Dans ce petit camp de campagne, l’efficacité est le maître-mot:  « Ici, nous avons trois unités. L’une est à préavis zéro, c'est-à-dire qu’elle peut se déployer immédiatement en cas d’alerte. L’autre unité à préavis 15 minutes qui intervient 15 minutes plus tard en appui. Et l’autre unité reste en réserve ». 

Les militaires et les éco-gardes affectés ici sont pris en charge totalement par le PNVi et sont prêts: « Il faut que les unités soient en position de force ici. Il y a un logement, un centre des opérations, un poste radio et un système qui permet de recevoir des alertes de la population ». 

Dans cette base, il y a un mini-centre des opérations qui fonctionne à l’énergie solaire et avec un budget relativement modeste: « Le centre des opérations est très performant, mais simple.
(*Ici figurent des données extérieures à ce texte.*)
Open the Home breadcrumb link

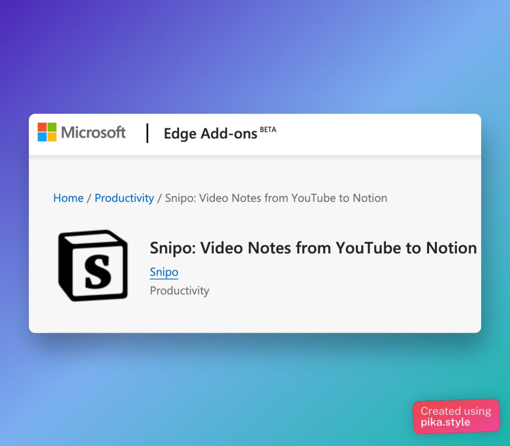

C’est un projet-pilote. Si ça marche bien, on va le développer ailleurs. C’est des ondes radio haute fréquence. Ça ne coûte pas si cher. Un dispositif comme celui-ci coûte environ 3000 dollars. C’est un système utilisé dans des zones des conflits comme l’Afghanistan. Les armées modernes opèrent comme ça ». 

Au cœur de la stratégie, il y a la communauté: « Nous distribuons des boutons dans la communauté. Des personnes choisies dans la cité peuvent appuyer sur ces boutons et nous recevrons directement l’alerte. Nous aurons le signalement directement et cela sera visible à l’écran avec la localisation de l’endroit ».

La FOB a été construite par l’ICCN avec l’appui de la population. 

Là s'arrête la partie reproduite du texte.